#### TO DO
Search the entries for the word "singverein". Copy every line where it turns up.

*** INPUT DATA ***

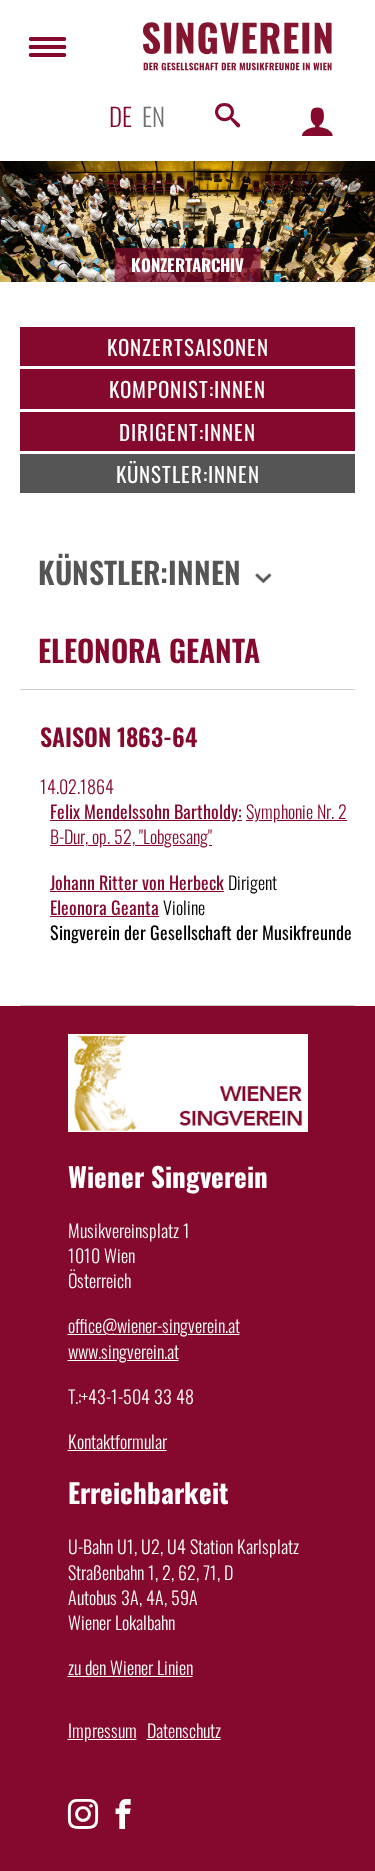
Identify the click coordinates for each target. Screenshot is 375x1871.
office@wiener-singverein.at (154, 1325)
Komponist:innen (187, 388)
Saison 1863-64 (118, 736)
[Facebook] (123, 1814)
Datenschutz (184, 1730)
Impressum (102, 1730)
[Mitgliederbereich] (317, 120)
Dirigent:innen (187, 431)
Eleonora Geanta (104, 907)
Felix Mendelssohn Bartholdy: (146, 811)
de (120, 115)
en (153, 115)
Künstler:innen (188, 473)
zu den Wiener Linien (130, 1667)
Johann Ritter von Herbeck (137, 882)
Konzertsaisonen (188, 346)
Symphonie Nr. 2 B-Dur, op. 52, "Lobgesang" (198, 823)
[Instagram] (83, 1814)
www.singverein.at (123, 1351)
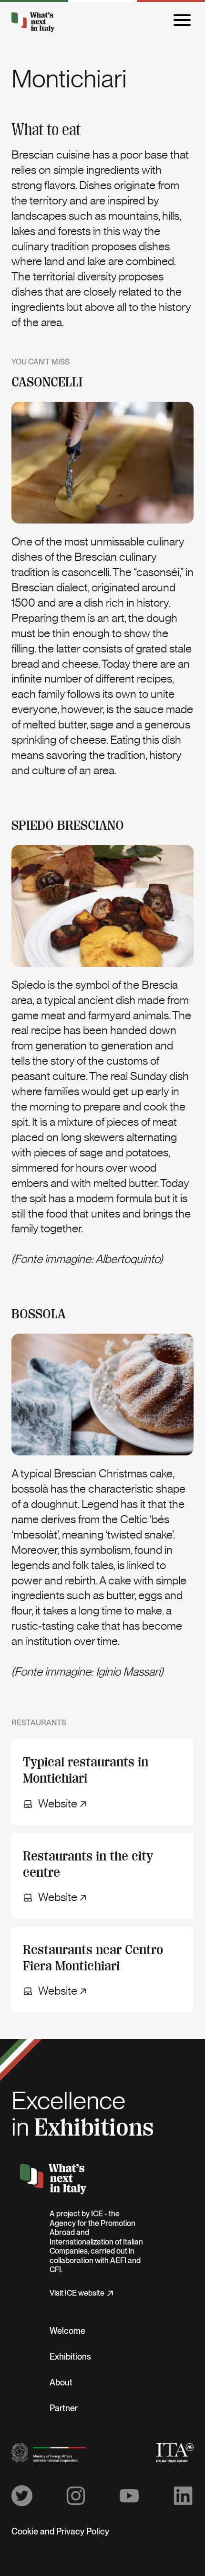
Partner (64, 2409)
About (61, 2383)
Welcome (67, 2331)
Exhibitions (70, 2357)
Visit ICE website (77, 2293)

*** End of INPUT DATA ***

#### SOLUTION FOR THIS TASK
office@wiener-singverein.at (154, 1325)
www.singverein.at (123, 1351)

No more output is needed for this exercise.